* **Exercise prompt**: Your copy should begin at the line containing "Given: Switch commenting" and end at the last line of the records; transcribe those lines exactly and leave out every picture.

* **Input data**:
+--
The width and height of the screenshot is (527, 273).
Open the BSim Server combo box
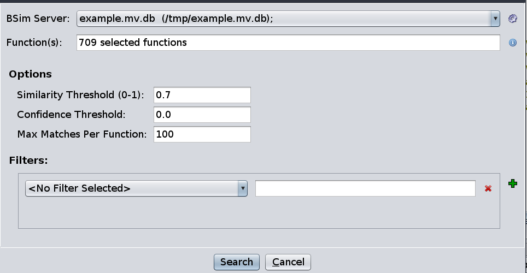point(284,19)
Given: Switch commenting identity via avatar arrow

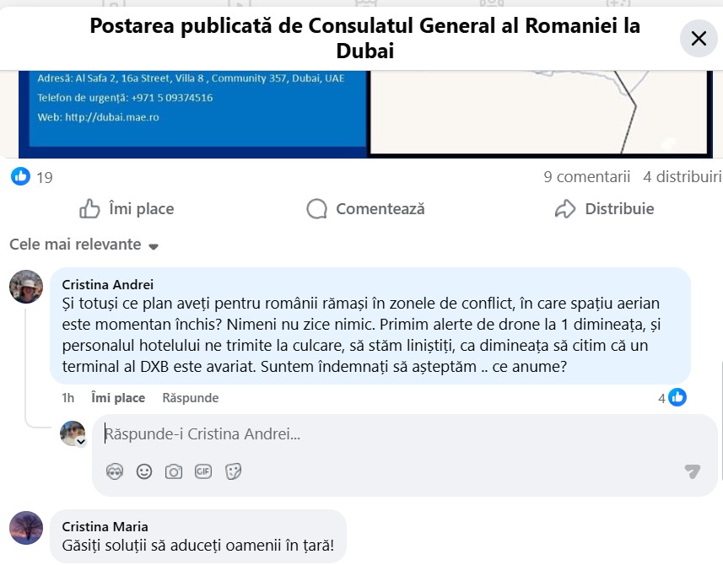Looking at the screenshot, I should [x=81, y=442].
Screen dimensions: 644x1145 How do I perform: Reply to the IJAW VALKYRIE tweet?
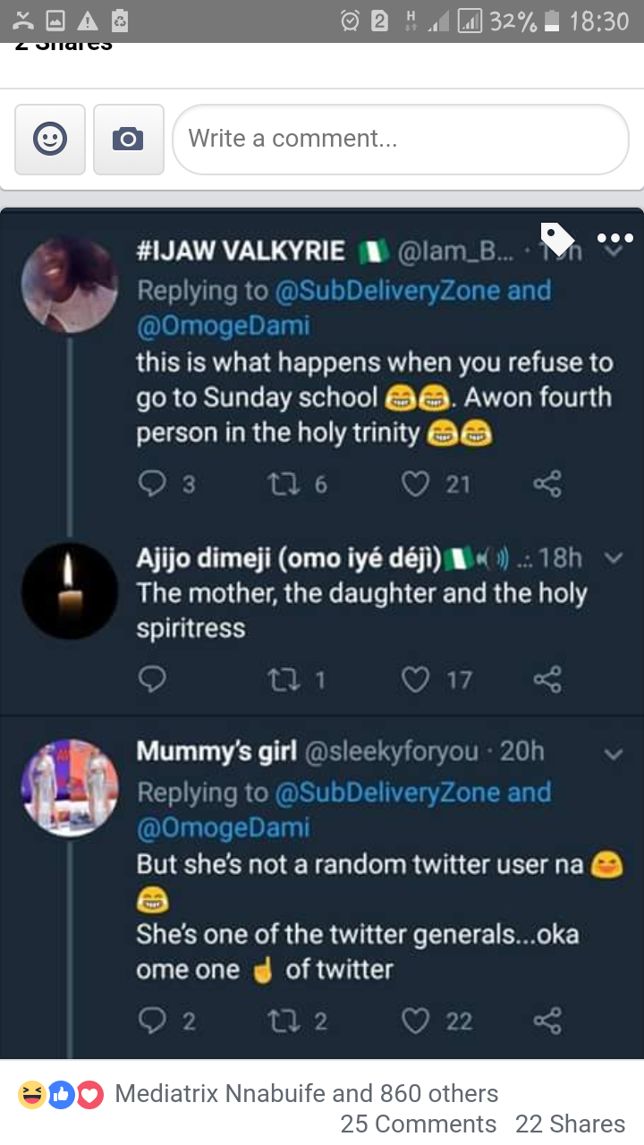click(153, 484)
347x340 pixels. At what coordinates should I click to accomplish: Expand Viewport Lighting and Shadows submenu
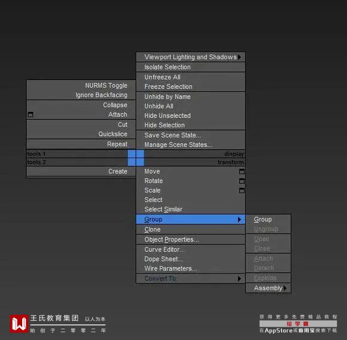(191, 57)
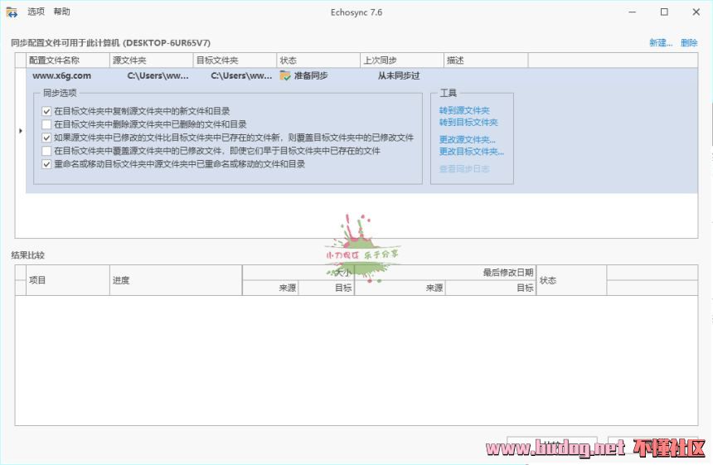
+--
* **Exercise response**:
Given: Switch commenting identity via avatar arrow

Looking at the screenshot, I should [x=81, y=442].
Screen dimensions: 644x1145 How do I perform: Reply to the IJAW VALKYRIE tweet?
click(153, 484)
347x340 pixels. At what coordinates should I click to accomplish: Expand Viewport Lighting and Shadows submenu
(191, 57)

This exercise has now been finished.